Just as I didn’t realize that the late eighties marked a market in a slump, neither could I (or anyone else) have realized just where the market would go in the years ahead. Timing, as they say, is everything, and in retrospect I can now see that for once in my life I had gotten it spot on!
The people I met, and the passion I found myself immersed in, manifested itself in many ways. The friendliness and welcoming attitude to someone who was all too ready to state his knowledge limitations saw me finding myself neck deep in a fast track learning experience. Above all with squish bands, flow rates, bore and stroke and all the bells and whistles of a burgeoning performance parts and accessories market that those I was meeting were able to take for granted but that was, for me, an all-new language that often defied understanding.
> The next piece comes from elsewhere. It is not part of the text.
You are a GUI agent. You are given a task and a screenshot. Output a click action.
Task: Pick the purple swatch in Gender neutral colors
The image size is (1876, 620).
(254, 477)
The opportunity that saw the market itself able to raise its businesses by the boot straps was, of course, what we now think of as that good old venerable ‘Evo’ - at the time of course, while recognized even then as not exactly state-of-the-art in the context of what was going on elsewhere in the motorcycle industry, it was the ‘new block on the block’, and being largely oil tight and reliable had already started to set a course towards growth for a market that had been languishing - indeed as Harley themselves had been.
It is sad that Harley are at bottom dead center of the cycle again now, but we can maybe take solace from history. Provided the impatience of the investor community and competitive pressure can continue to allow Harley time, we all hope that the ‘More Roads’ strategy will turn their wheel again in the medium to long-term.
Strictly speaking, history does not repeat itself, but it is cyclical. While all cycles look, feel and taste different from each other, there are common denominators, and the ‘Evo’ was, in effect, the Harley ‘More Roads’ strategy of its day.
So, the theme for AMD in 2019? To celebrate the 1984-99 Big Twins that did so much to rescue Harley and stimulate the aftermarket that we know today.
Any vendors reading this, who have ‘Evo’ specific parts and accessories, get in touch. Pictures and info sheets welcome. We are not looking to showcase generic products, universal accessories or variations on a theme that could be used by riders of any platform, or G&A.
What we are looking for are chassis and front end parts that are ‘Evo’ specific and, of course, engine and driveline components, assemblies and products - stock replacements and performance and handling upgrades that dealers can buy, sell and use to keep those (now officially) ‘venerable old Evos’ on the road.
As price point sensitivity and the ‘retro vibe’ continue to inform our market, the ‘Evo’ platform offers a great start point for projects, as seen by the increasing number of custom ‘Evo’ bikes now turning up in custom bike shows, our own included.
With Matt Levatich himself stating that “used is the new entry level of a couple of years ago,” the ‘Evo’ offers a genuine performance engineering canvas and a simplicity that can also engage home-wrenchers.